_AIM OF THE EXERCISE_
Please quote the entries below word for word, starting with the line that contains "Toggle file system activity visibility" and going on through the line that contains "Action: pyautogui.click(x=1171, y=145)".
* START *
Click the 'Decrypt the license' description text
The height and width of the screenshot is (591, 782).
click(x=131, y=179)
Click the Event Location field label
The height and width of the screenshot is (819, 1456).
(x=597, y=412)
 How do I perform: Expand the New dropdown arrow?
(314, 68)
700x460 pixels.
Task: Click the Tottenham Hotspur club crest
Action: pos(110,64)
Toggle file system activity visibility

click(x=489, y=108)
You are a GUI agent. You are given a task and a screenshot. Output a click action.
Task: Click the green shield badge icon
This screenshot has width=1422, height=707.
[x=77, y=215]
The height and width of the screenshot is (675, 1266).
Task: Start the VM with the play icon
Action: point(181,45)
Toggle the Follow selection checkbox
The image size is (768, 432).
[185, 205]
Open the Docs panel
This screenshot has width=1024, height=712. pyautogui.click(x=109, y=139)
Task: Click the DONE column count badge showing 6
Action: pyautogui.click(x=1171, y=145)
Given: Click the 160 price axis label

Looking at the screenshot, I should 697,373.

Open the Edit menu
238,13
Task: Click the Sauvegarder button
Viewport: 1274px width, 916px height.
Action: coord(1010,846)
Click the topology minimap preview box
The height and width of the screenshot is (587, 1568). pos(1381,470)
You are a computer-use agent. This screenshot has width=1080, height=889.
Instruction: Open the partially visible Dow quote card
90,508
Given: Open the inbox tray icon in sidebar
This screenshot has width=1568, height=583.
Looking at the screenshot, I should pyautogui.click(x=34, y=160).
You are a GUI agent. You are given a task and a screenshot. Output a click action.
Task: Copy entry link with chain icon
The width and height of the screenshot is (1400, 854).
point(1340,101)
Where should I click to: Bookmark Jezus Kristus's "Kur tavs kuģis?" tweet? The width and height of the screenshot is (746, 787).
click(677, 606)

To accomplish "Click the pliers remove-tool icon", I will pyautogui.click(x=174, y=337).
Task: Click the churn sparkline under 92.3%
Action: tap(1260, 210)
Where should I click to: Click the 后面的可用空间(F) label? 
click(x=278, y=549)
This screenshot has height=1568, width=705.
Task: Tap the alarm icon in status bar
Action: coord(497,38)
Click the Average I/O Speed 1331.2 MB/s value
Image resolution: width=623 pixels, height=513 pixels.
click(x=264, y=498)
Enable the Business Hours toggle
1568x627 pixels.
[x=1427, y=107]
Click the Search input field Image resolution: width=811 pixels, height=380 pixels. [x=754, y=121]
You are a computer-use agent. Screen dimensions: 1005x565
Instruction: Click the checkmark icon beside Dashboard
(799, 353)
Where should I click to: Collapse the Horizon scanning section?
* END *
_THE RESULT_
Toggle file system activity visibility

click(x=489, y=108)
You are a GUI agent. You are given a task and a screenshot. Output a click action.
Task: Click the green shield badge icon
This screenshot has width=1422, height=707.
[x=77, y=215]
The height and width of the screenshot is (675, 1266).
Task: Start the VM with the play icon
Action: point(181,45)
Toggle the Follow selection checkbox
The image size is (768, 432).
[185, 205]
Open the Docs panel
This screenshot has width=1024, height=712. pyautogui.click(x=109, y=139)
Task: Click the DONE column count badge showing 6
Action: pyautogui.click(x=1171, y=145)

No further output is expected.